Yang Ditanyakan:
Kutip persis bagian teks tentang rumah tawanan Soekarno di Tanah Karo di bawah ini, dari "Alasan inikah yang" sampai "kawasan Tanah Karo.".

── Kutipan ──

Alasan inikah yang membuat pemerintah kolonial Belanda
membangun sebuah rumah peristirahatan, yang kelak menjadi rumah tawanan
sementara bagi Soekarno dan dua tokoh penting itu di sana?
S Sinaga, sang penjaga bekas rumah tahanan yang selama ini
sering digunakan sebagai mess (tempat peristirahatan) bagi pejabat Pemerintahan
Sumatra Utara itu, menjelaskan bahwa memang rumah itu dulunya adalah kediaman
khusus diperuntukkan bagi jenderal-jenderal Belanda selama melaksanakan
tugasnya di daerah kolonial kawasan Tanah Karo.
Tak jelas kapan rumah ini dibangun, yang pasti sekitar tahun
1800-an, jelas Sinaga, yang merupakan anak dari J Sinaga, sang ayah yang pernah
bekerja sebagai juru masak Belanda (koki) di rumah tersebut.
Hebatnya, meski setua itu, tampak kondisi bangunan dan
perabotan yang ada di dalamnya masih tampak kuat dan awet. Soekarno ditempatkan
sendiri dalam satu kamar. Di ruangan tengah antara kamar tidur Soekarno dengan
kamar tidur Agus Salim dan Sutan Syahrir terdapat satu set meja dan kursi.
Ada juga lukisan tergantung di sana, sebuah lukisan artistik
berobjek bunga, karya F Van Vreeland dan lukian sebuah ladang yang asri dan
subur karya Jan Sleyter. Di dalam ruangan terasa adem, tenang. Nah, di ruang
tamu akan didapati dua buah foto yang tergantung di dinding ruang tamu, yang
masing-masing menggambarkan bahwa Seoekarno, Agus Salim dan Sutan Syahrir
pernah singgah di tempat ini.

───
── Daftar Data ──

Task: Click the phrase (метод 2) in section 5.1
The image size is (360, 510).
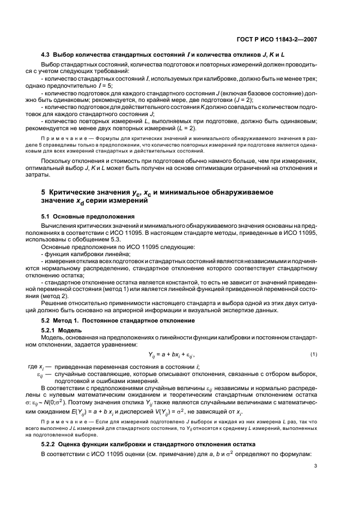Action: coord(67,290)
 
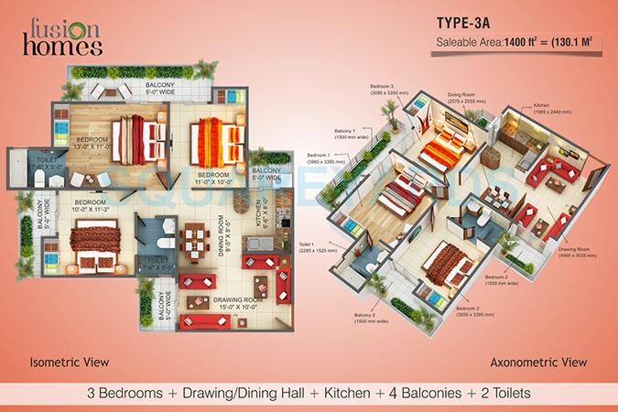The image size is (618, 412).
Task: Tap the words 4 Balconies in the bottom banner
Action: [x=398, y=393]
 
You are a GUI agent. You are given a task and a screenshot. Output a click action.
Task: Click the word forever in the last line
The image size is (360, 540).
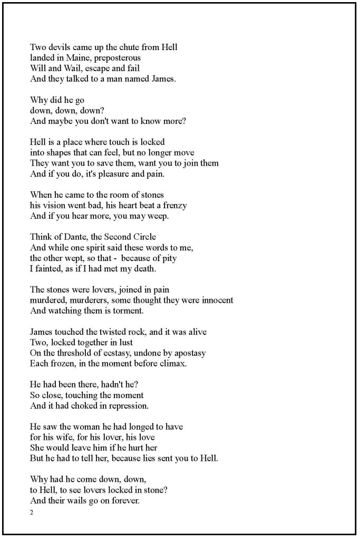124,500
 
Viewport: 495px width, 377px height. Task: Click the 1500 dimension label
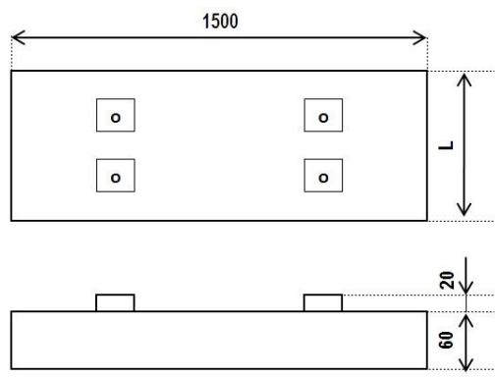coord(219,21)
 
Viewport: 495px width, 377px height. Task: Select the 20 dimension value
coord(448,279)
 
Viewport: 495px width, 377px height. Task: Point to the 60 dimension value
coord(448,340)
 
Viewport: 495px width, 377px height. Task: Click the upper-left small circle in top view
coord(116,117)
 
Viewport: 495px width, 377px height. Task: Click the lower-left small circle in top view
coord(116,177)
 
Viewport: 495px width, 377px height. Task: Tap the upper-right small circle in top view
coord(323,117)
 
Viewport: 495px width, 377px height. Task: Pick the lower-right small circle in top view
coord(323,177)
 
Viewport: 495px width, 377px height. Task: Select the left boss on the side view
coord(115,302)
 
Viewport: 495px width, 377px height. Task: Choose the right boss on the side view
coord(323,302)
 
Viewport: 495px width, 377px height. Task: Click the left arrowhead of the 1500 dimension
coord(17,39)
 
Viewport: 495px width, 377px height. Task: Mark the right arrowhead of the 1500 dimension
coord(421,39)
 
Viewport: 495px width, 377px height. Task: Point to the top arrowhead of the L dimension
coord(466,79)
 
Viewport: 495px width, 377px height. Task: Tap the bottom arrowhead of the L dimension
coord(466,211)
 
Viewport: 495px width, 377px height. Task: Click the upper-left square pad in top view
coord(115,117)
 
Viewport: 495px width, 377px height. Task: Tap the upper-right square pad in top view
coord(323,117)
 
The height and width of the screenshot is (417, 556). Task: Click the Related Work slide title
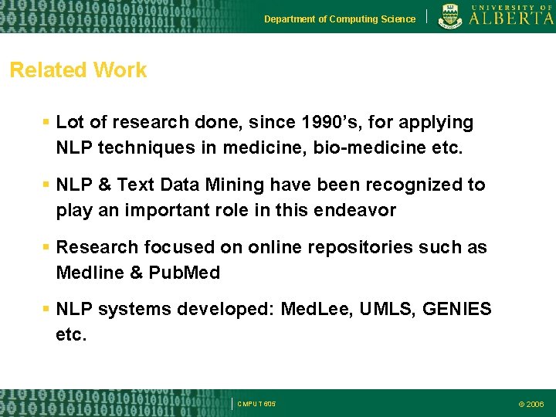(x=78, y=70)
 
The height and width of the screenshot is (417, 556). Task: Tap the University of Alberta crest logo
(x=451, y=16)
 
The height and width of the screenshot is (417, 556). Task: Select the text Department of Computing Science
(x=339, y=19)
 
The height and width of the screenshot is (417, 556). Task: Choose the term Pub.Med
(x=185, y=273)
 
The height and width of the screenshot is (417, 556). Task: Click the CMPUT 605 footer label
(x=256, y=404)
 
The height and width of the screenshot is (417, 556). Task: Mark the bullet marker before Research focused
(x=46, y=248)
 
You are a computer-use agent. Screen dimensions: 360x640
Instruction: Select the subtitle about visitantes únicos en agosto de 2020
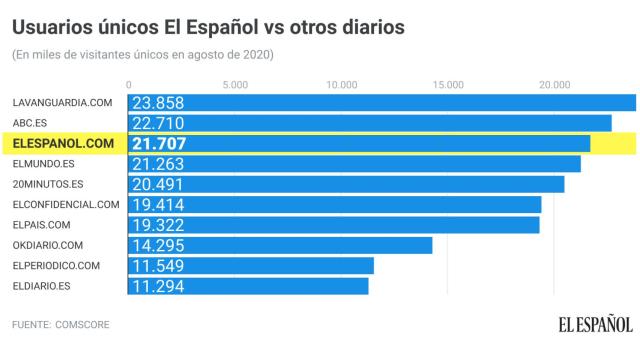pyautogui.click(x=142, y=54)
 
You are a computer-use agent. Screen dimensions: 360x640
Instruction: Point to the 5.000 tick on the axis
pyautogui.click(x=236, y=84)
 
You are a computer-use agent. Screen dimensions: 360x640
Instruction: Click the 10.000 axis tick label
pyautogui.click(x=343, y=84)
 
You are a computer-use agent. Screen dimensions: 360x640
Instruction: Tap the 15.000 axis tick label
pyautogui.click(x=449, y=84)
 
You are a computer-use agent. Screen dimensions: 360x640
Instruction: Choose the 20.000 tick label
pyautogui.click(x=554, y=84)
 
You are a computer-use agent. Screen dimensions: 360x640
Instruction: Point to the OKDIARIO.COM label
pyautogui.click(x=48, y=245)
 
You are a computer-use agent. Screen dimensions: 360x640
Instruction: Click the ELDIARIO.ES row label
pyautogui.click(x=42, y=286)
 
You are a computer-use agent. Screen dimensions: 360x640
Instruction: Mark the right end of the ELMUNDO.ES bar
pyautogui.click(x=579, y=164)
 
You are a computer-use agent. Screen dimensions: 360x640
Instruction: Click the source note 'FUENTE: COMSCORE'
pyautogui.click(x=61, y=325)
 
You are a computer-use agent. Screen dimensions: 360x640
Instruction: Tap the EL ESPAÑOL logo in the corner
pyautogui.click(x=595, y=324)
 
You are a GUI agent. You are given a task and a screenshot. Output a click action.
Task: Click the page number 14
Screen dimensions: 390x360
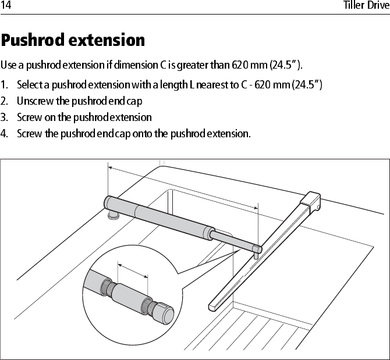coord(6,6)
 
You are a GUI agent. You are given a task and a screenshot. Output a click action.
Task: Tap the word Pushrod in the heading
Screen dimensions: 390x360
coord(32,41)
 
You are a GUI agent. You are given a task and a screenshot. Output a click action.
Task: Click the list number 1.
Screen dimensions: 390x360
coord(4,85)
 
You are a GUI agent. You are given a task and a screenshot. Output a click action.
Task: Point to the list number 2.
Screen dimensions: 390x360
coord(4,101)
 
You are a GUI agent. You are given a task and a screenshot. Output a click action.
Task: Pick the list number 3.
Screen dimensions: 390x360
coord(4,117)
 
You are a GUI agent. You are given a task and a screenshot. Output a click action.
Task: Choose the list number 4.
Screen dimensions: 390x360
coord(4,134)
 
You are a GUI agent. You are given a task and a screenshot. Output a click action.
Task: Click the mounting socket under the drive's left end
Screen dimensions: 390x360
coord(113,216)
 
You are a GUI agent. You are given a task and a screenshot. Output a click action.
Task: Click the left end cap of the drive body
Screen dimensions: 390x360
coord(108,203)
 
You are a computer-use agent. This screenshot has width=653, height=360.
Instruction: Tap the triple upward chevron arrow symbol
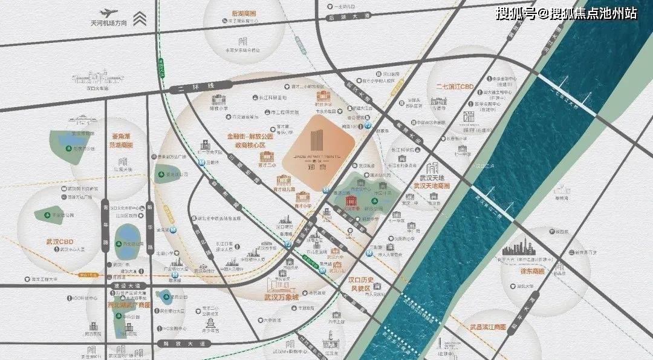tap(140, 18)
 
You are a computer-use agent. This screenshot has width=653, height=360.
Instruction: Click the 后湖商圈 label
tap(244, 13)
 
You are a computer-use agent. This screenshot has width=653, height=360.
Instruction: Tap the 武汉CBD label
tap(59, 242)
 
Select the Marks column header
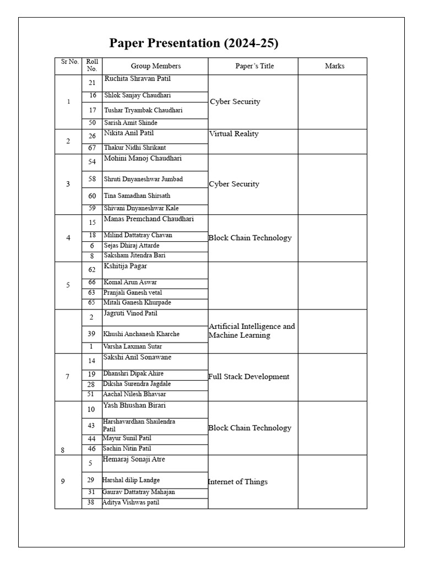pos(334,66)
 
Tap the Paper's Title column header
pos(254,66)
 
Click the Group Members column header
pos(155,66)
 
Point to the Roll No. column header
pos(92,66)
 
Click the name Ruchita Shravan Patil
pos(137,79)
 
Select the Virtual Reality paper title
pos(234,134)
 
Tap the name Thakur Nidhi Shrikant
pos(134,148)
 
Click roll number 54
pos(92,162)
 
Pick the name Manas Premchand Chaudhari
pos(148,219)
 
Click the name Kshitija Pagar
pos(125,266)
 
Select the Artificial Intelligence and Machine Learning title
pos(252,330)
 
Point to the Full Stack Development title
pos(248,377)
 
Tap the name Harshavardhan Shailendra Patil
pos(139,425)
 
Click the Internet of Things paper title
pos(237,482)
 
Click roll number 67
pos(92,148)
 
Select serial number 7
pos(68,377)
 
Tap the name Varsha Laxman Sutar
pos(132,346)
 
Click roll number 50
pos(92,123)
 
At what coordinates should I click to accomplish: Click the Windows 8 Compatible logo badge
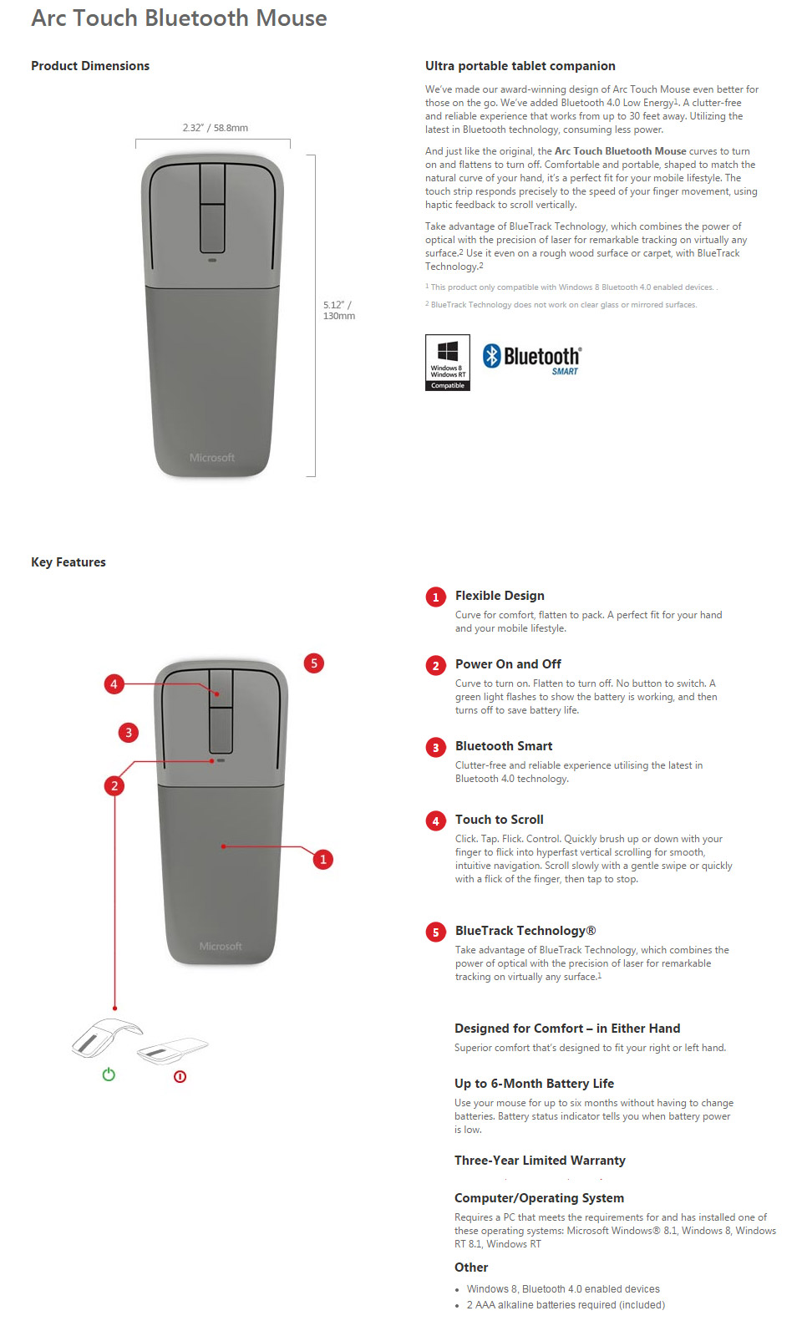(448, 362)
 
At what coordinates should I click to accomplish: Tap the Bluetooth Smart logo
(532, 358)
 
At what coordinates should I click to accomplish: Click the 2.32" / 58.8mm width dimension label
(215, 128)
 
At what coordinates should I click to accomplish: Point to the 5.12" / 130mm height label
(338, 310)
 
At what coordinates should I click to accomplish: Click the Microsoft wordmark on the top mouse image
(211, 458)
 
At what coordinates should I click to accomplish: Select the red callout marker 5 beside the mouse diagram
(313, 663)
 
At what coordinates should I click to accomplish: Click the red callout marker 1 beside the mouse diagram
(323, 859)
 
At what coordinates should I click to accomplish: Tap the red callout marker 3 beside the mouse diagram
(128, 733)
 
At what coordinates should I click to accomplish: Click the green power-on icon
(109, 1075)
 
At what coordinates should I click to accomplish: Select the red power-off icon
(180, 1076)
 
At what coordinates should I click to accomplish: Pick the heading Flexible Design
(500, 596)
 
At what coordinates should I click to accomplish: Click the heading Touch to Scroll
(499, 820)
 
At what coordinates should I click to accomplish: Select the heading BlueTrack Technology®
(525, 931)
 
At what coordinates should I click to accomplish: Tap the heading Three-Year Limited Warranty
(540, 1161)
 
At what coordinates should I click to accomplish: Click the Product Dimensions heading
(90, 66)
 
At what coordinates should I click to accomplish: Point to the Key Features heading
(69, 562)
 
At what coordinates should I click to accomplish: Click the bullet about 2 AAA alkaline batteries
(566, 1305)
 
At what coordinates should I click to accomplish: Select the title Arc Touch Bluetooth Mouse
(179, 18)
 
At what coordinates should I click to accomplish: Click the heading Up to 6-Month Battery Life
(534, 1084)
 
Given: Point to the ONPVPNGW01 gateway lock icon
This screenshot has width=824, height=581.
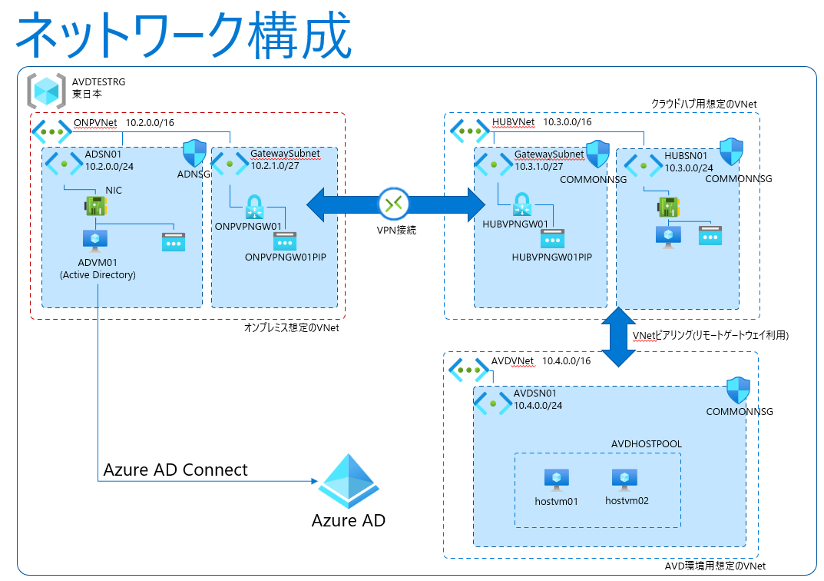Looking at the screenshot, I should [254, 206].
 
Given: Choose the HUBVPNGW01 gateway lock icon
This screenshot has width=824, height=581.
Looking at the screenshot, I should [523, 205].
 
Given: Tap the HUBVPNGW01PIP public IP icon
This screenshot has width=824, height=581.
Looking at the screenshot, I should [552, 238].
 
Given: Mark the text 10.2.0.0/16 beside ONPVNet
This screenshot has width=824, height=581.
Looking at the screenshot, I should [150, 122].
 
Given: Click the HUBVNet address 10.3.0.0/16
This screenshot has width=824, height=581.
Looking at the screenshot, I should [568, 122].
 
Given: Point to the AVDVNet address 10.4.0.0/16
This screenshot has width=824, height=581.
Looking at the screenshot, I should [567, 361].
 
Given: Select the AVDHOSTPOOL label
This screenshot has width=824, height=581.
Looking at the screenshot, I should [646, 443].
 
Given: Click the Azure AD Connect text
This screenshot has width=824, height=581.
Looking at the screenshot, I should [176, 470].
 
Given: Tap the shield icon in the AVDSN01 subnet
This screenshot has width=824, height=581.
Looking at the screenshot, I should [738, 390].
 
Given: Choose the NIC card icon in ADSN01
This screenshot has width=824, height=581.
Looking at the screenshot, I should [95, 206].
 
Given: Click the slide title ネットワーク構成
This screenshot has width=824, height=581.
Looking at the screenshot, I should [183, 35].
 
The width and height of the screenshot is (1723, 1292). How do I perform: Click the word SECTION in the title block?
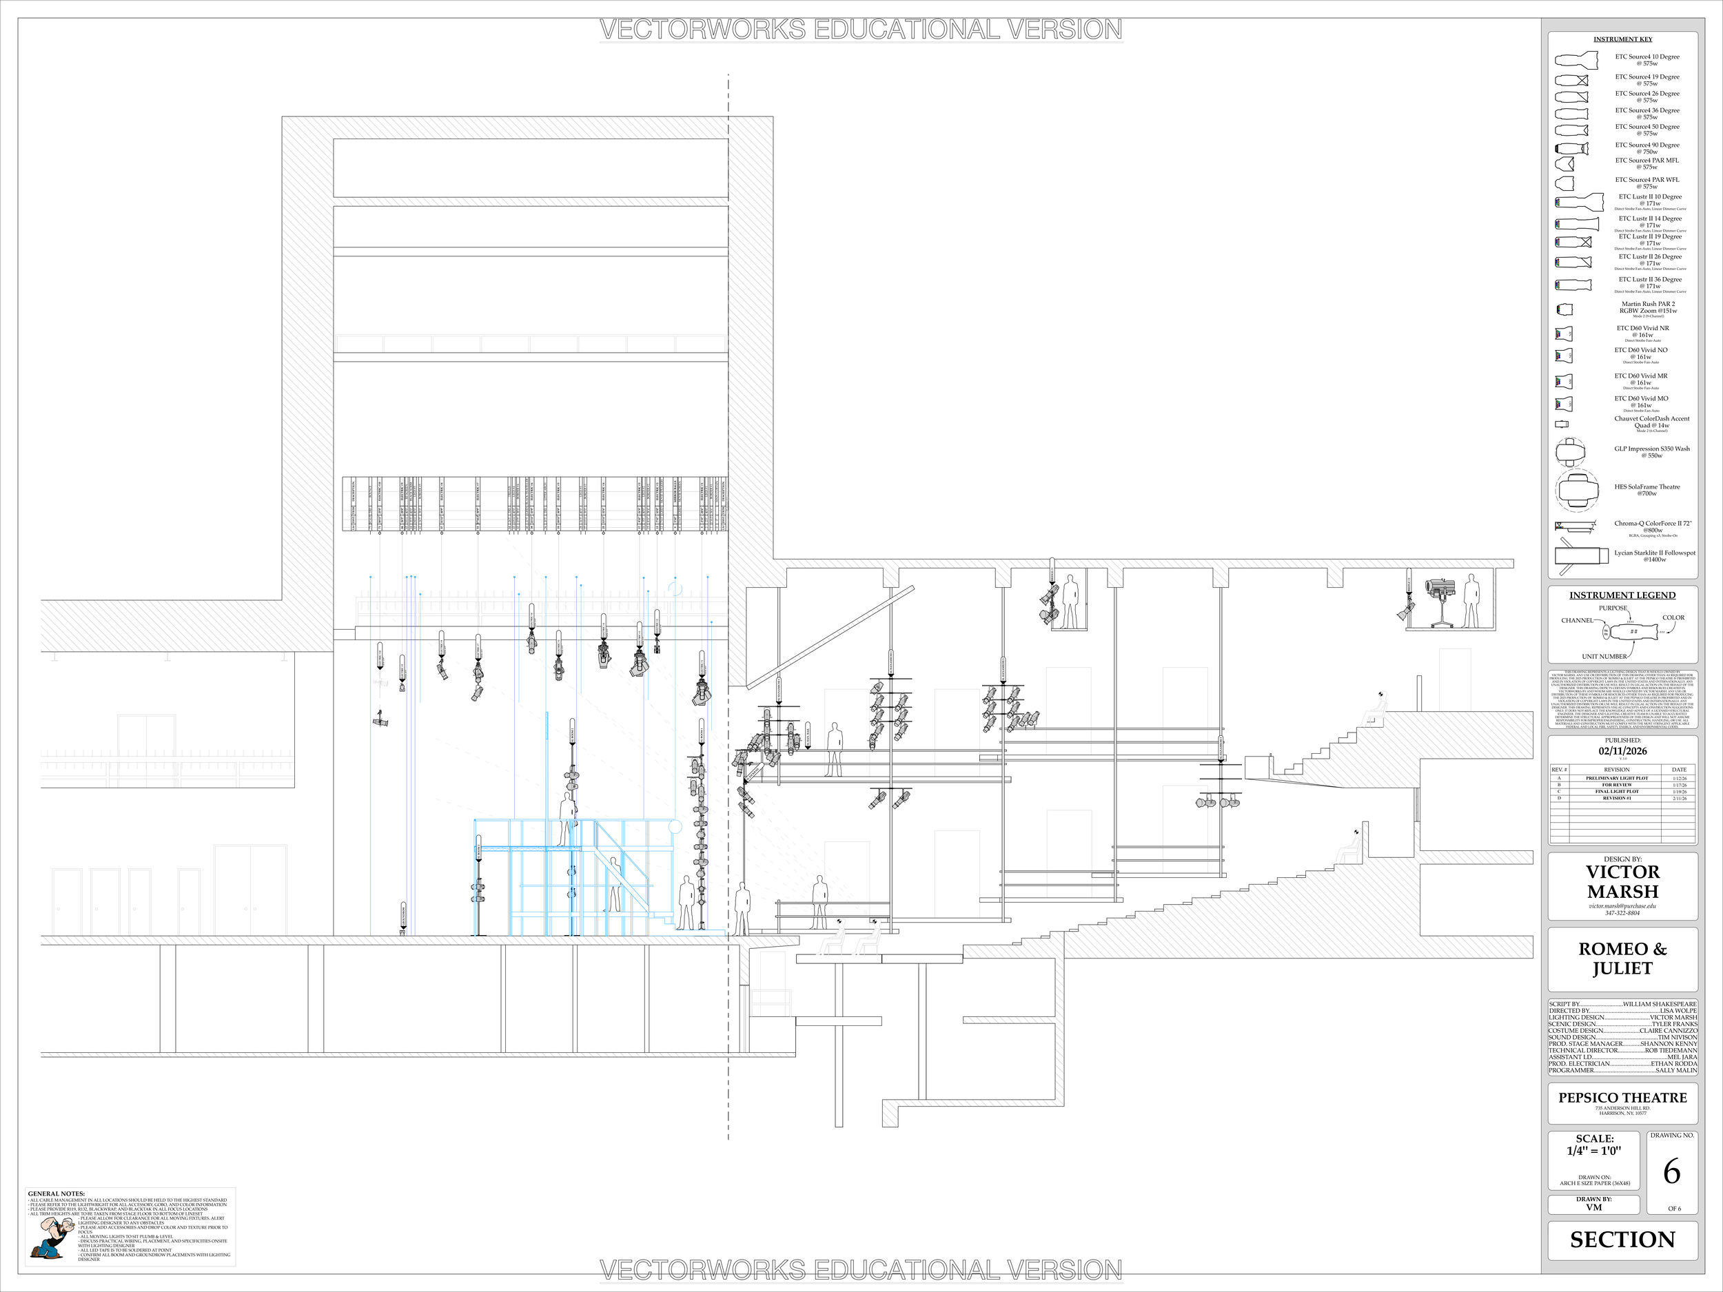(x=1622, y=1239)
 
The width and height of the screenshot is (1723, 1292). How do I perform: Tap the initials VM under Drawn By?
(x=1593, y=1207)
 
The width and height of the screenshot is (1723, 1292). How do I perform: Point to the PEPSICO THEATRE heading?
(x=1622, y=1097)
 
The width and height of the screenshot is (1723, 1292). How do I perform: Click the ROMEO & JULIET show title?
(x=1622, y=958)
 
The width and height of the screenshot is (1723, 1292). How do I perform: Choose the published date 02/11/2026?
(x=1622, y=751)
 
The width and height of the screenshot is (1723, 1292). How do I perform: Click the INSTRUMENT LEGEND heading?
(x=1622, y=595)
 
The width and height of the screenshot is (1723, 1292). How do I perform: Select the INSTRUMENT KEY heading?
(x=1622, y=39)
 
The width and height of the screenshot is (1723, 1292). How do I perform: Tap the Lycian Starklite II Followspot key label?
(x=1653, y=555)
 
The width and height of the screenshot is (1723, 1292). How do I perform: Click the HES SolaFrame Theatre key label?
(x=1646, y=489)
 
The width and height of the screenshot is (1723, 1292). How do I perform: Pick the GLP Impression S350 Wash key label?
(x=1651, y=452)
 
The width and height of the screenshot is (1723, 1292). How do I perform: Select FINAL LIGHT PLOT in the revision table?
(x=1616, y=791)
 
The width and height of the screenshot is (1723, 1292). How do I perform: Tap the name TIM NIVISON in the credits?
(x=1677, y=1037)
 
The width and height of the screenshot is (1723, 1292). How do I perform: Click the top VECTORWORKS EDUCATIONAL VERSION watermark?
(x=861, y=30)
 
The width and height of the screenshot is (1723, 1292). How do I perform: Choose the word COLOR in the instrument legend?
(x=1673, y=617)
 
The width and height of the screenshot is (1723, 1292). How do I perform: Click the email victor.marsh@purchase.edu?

───

Penyelesaian Soal:
Alasan inikah yang membuat pemerintah kolonial Belanda
membangun sebuah rumah peristirahatan, yang kelak menjadi rumah tawanan
sementara bagi Soekarno dan dua tokoh penting itu di sana?
S Sinaga, sang penjaga bekas rumah tahanan yang selama ini
sering digunakan sebagai mess (tempat peristirahatan) bagi pejabat Pemerintahan
Sumatra Utara itu, menjelaskan bahwa memang rumah itu dulunya adalah kediaman
khusus diperuntukkan bagi jenderal-jenderal Belanda selama melaksanakan
tugasnya di daerah kolonial kawasan Tanah Karo.